En efecto, el principal problema, no se encuentra –a pesar de su gravedad– en el financiamiento de campañas políticas por parte de intereses corporativos; en último término, remanentes directos de los mecanismos creados por Penta para evadir impuestos, sino en los marcos institucionales que hacen posible este tipo de prácticas. Es en este plano donde reside uno de los límites infranqueables de una invención política como el de la Nueva Mayoría. Sus apuestas, por más progresistas o socialdemócratas que parezcan o quieran ser, están imposibilitadas de ir más allá de una simple regulación del mercado (nada muy distinto al gobierno encabezado por Sebastián Piñera, nada muy profundo como para disminuir la frecuencia de este tipo de acontecimientos).

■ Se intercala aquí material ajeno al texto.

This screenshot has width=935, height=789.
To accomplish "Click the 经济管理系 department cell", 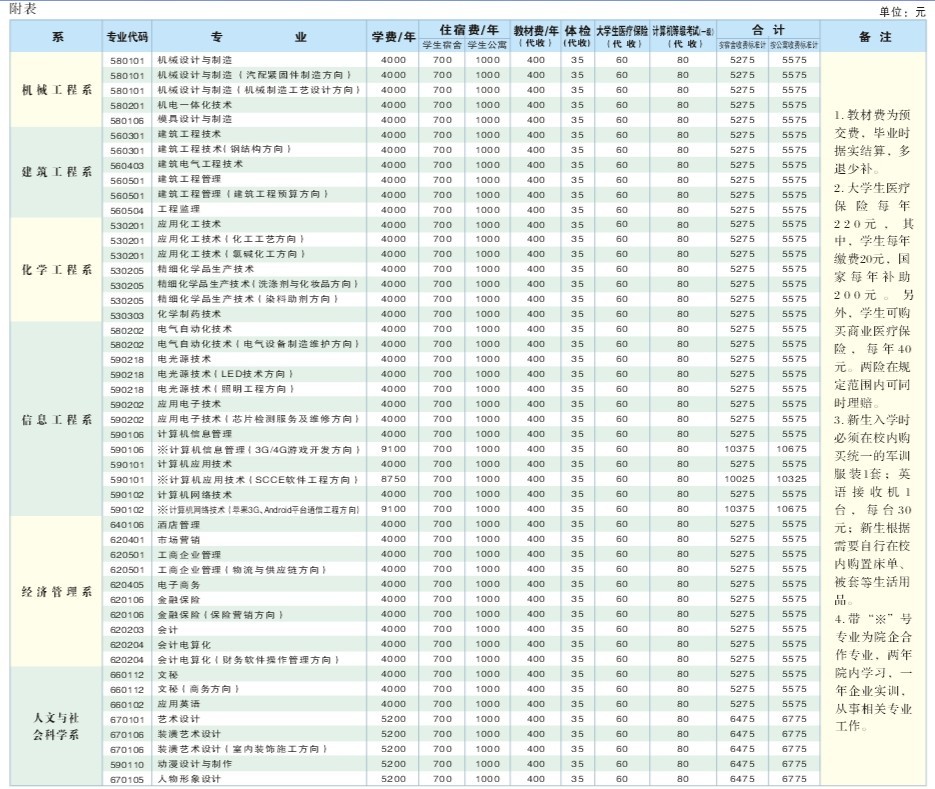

Y lo están, porque ellos mismos solidificaron los cimientos del modelo económico levantado en dictadura a través de su gloriosa estrategia de “modernización del Estado”, la cual, tuvo su cenit, en el Gobierno de Ricardo Lagos: ¿No es ésta estrategia el eje que motivó los efusivos aplausos de un empresariado que hace pocas semanas escucho decir al ex mandatario: “Que todo aquello que es concesionable, se concesione; todo aquello que sea financiable por privados, se libere”?¿No es esta misma “modernización estatal” la que está detrás de la crisis del MOP-Gate acaecida en el 2003 que –apelando a lo mejor de la “política de los acuerdos”– promovió una tregua política entre el senador de la UDI, Pablo Longueira, y el Presidente Ricardo Lagos, que finalizó con la hoy cuestionada normativa de financiamiento electoral?
Hace un tiempo, Norbert Lechner estableció que una sociedad de mercado –tal como la que terminó institucionalizado la Concertación– resolvía la contradicción entre la modernización económica y la democratización política mediante dos mecanismos: “la privatización de la política, o sea, una política entendida como extensión de las estrategias privadas, y la instrumentalización del Estado en función de las exigencias de la economía de mercado. Al respecto, cabe recordar la paradoja neoliberal: como muestra el caso chileno, la estrategia neoliberal, cuyo propósito explícito es despolitizar la economía, desmantelando al Estado, sólo tiene éxito allí donde ella se apoya en una fuerte intervención estatal”.
En la actualidad, el análisis de Lechner resuena más fuerte que nunca, no sólo por su lucidez, sino por la densidad histórica que ha adquirido la economía de mercado en nuestro país. Ciertamente, ha llegado la hora de desplegar una alternativa política a los infranqueables límites del social liberalismo.